それでは、アイヌ文化とはどのようなものか、本質的な点をみると「カムイ」の存在がある。「カムイ」とは「神」と訳されることがあるが、そうではない。中川裕『アイヌ文化で読み解く「ゴールデンカムイ」』(集英社新書、2019年)には、カムイは、犬、猫、スズメ、カラスなど全てがカムイであると説明される。それだけではなく、木も草も、その辺を飛び回っている虫もカムイになる。家も船も人間を取り巻く全てがカムイということ。当然、火や水もカムイで、カムイを「自然」といえるかもしれないが、むしろ「環境」と置き換えると考えやすいかもしれないという。

アイヌと環境はお互いなくてはならないパートナーであり、環境から与えられた恵を基にアイヌは生きていくことができ、アイヌが環境から与えられたものに手を加えて、カムイに贈り物として捧げる関係ともいえる。そして、全てのものには魂があると考えられているので、西洋哲学でいうならスピノザの汎神論に似ているのか、あるいはバラモン教ヴェーダにある梵我一如(ぼんがいちにょ)にも通じるのだろうか。宇宙を支配する原理と個人を支配する原理が同一である、というようなことになる。人間もこの世で肉体を去ると魂だけになるが、魂のみではこの世にいられないので「あの世」に行く。そのとき「あの世の入口」を通って向こう側の世界に行くことになる。

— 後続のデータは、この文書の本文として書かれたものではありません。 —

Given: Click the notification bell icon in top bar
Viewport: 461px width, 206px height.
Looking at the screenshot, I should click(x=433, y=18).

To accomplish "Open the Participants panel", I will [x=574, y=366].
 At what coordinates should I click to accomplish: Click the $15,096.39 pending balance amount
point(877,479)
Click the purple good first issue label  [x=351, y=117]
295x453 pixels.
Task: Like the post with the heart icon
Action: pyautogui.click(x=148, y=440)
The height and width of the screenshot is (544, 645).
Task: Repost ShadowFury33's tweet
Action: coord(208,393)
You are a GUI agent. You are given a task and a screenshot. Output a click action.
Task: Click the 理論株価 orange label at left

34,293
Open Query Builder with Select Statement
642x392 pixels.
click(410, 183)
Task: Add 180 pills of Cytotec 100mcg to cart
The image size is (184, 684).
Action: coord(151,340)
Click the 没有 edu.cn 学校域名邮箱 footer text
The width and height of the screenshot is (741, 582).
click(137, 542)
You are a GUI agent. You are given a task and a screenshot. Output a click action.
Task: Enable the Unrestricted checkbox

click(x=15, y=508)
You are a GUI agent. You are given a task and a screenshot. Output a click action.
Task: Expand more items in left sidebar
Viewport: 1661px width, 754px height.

このように考えると、アイヌが土地を所有しないということも納得できる。土地はカムイの借り物なのだろう。人口減少社会の影響だと思うが、私の住んでいる住宅街の一軒家でも、住人が亡くなり、子どももその家に住まなかったために、解体されていく家をよくみかけるようになった。そのとき、人間が生きている間の所有権といものにいかほどの意味があるのかと思うことがある。本質的に大地は借り物と考えると、家や土地を所有するという発想が崩れ去ってしまう。

そして、もっと根本的な問題提起は、人間はどこまで富を集めれば幸せを感じられるのか、あるいは、人が人を支配する場合、どこまで支配すると自分の欲求は満たされるのかということになる。縄文人の末裔といわれるアイヌ文化をベースに考えると、そんなところに幸せは存在しないということかもしれないが、現代社会に生きるわれわれは、富と支配する快感に大きな力を与えているように思われる。

最近知った理学博士の保江邦夫氏の『願いをかなえる「縄文ゲート」の開き方』(ビオ・マガジン、2019年)には、縄文人は宇宙とつながる霊体として存在し、あの世とこの世を壁を越えて自由に行き来していたとある。しかし、徐々に肉体化して、あの世とつながるための縄文ゲートが閉じてしまい、物やお金さえあれば幸せだなどと思い込むようになったという。何とも飛んでいる説ではあるが、保江氏は量子力学の専門家なので、霊体や肉体、あの世とこの世を物理学の理論で説明できる科学者なのかもしれない。

私自身もアイヌ人や縄文人のように宇宙とつながる生き方というものを探求する意味はあると思うようになった。もちろん、日々目の前の世俗的な仕事や作業というものも大切であるし、夢中になれるものをみつけて取り組むことも重要である。あの世とこの世のバランスをとりながら充実した生き方というのを思い出したいところである。